Only the lines from the one holding "Given: Edit the Send an Email action" through the end of the material are to be repeated, exactly and without pictures.

↓

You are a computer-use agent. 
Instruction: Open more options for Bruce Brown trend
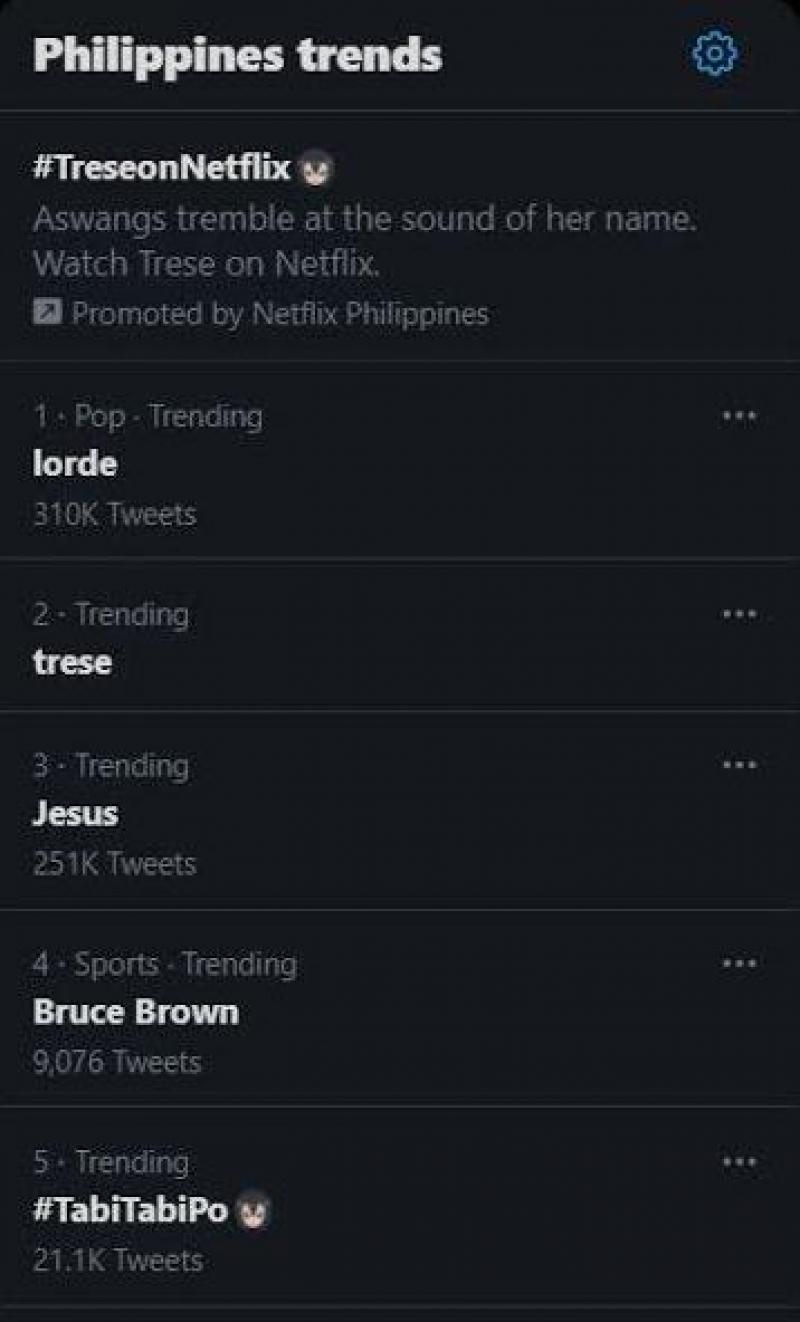coord(739,964)
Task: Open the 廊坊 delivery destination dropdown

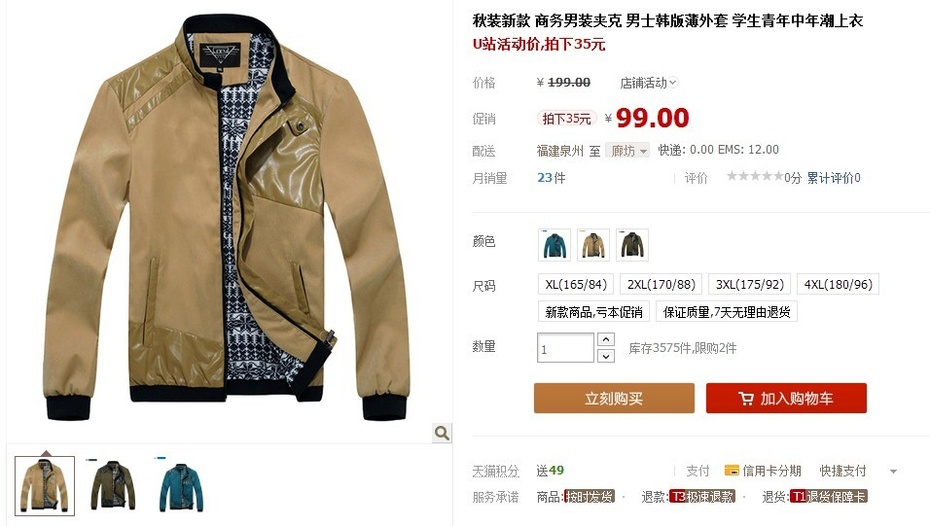Action: pos(628,151)
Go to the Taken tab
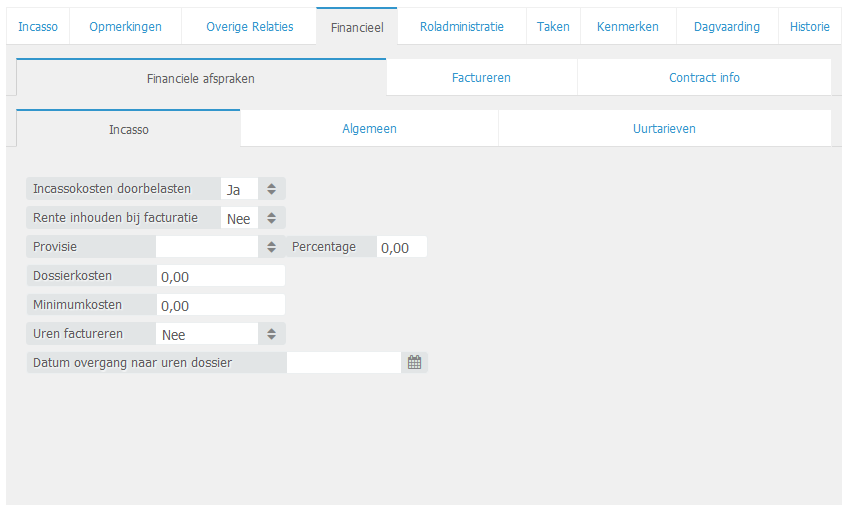Screen dimensions: 847x511 (553, 27)
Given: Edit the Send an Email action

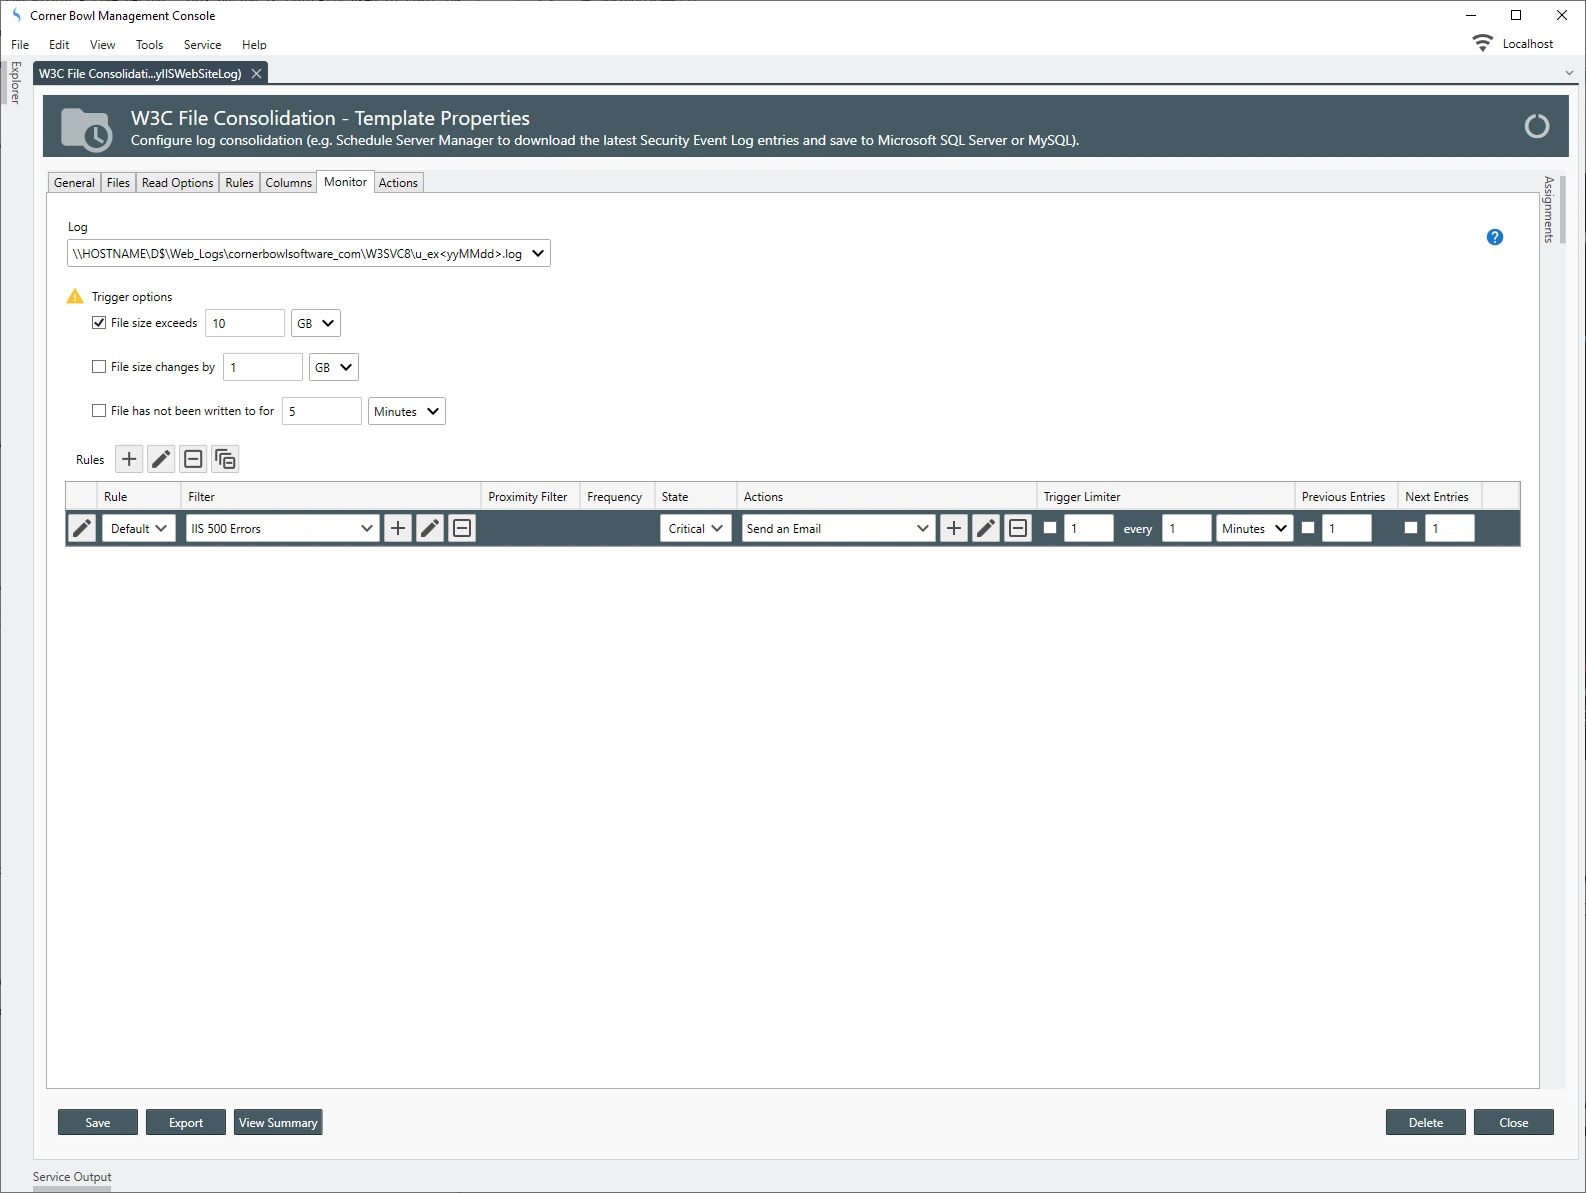Looking at the screenshot, I should 986,528.
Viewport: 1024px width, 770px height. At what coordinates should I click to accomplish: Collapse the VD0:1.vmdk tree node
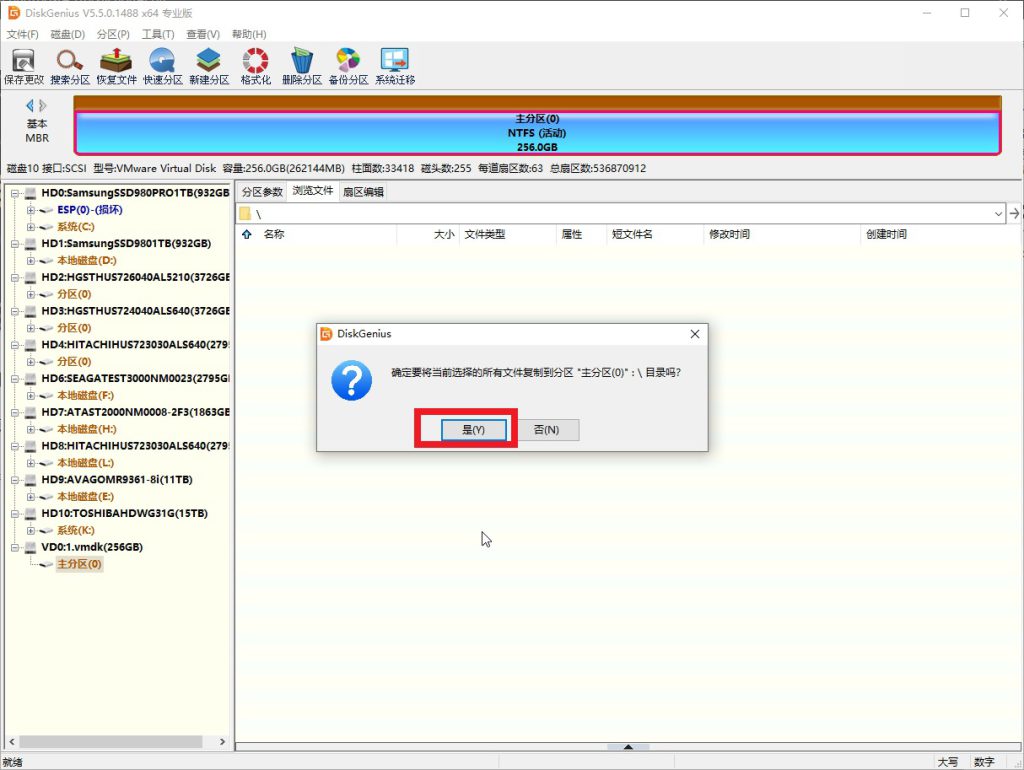pos(15,548)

↑

SOLVED EXERCISE —
Given: Edit the Send an Email action

Looking at the screenshot, I should 986,528.
Viewport: 1024px width, 770px height. At what coordinates should I click to accomplish: Collapse the VD0:1.vmdk tree node
pos(15,548)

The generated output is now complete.